> TESTO FORNITO
# [OT] Buon anno!!!

## Diggs

Colgo l'occasione per gli auguri di Buon Anno.   :Wink: 

Che questo 2004 ci porti belle cose! [GENTOO in primis!!!].

 :Wink: 

----------

## Sparker

Auguri!!!!

Anno felice a tutti!

Che i vostri processori resistano a Gentoo per tutto il prossimo anno!

----------

## randomaze

 *Sparker wrote:*   

> 
> 
> Che i vostri processori resistano a Gentoo per tutto il prossimo anno!

 

Gentoo a capodanno, gentoo tutto l'anno... così diceva un vecchio adagio   :Laughing: 

Auguri a tutti

----------

## Sym

Buon anno a tutti ragazzi   :Smile: 

----------

## cataenry

buon anno a tutti   :Razz:   :Razz:   :Razz: 

----------

## vificunero

buon anno a tutti anche da parte mia.   :Smile: 

----------

## micron

Auguroni anche da parte mia!  :Very Happy: 

----------

## Peach

il 2003 è morto!

[Voci di ricerca degli elementi]
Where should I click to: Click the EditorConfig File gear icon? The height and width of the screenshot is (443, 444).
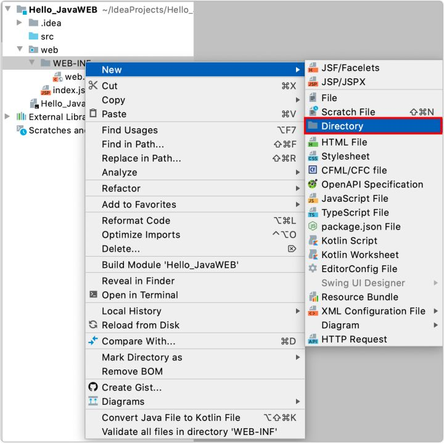tap(313, 269)
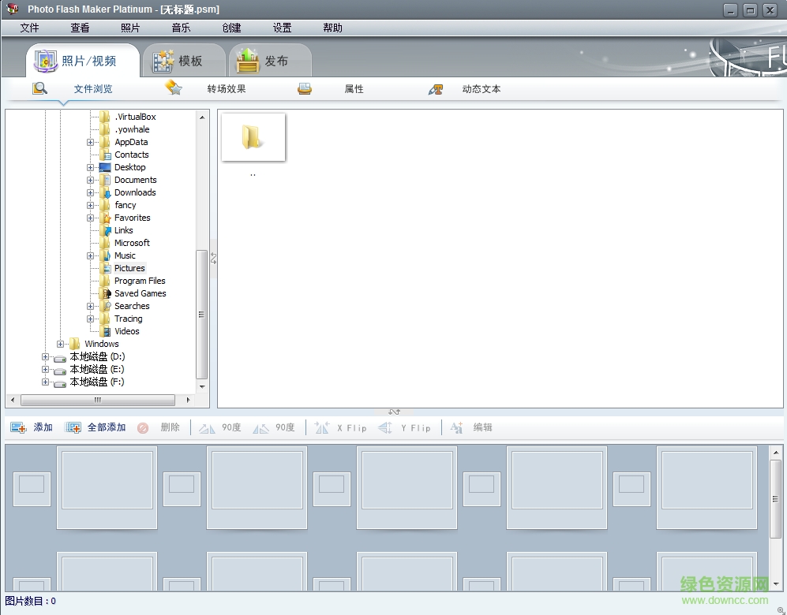Open the 音乐 menu
Image resolution: width=787 pixels, height=615 pixels.
pos(180,27)
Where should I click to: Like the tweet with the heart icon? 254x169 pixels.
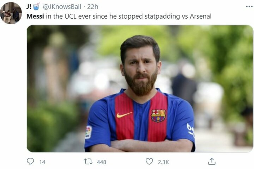(150, 162)
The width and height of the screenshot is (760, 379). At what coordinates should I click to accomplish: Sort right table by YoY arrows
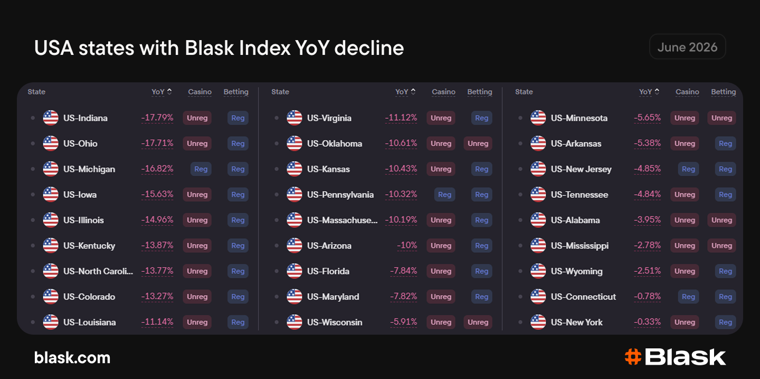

> ISTRUZIONE SCRITTA 1
Elenca, nell'ordine in cui compaiono, i nomi utente degli autori dei messaggi nella discussione sugli auguri di buon anno.
> ISTRUZIONE SCRITTA 2
Prosegui la discussione sugli auguri di buon anno a partire dall'ultimo messaggio riportato.

> RISULTATO FINALE 1
Diggs
Sparker
randomaze
Sym
cataenry
vificunero
micron
Peach

> RISULTATO FINALE 2
evviva il 2004!

----------

## Panda

 *Quote:*   

> tre... due... uno...
> 
> credii... di essere il migliore anno del futuro... non lo sai che l'anno prossimo c'e' l'odissea nello spazio... senti il peso delle responsabilita'... non ci pensi a quelli che verrano dopo tipo il 4000, il 6000, il 19000, il 3000, tipo il 98003, poi 100.000.... non sei nessuno.... ti credi il futurooo, ma futuro non sei...
> 
> nel 100.000 l'uomo si sara' evoluto ed avra' fatto tutto, la natura si sara' rimboschita poi e volare non sara' un problema... con un filo d'erba salvero' l'umanita'... con le brachie salveremo chi non sa nuotare... e voleremo con facilita'...
> ...

 

Con queste commoventi righe di Elio e le storie tese auguro a tutti (ma  proprio tutti) un 2004 sereno... in questo mondo di merda pieno di fame e guerre e sofferenze forse davvero con un filo d'erba ciascuno potremmo salvare l'umanita'...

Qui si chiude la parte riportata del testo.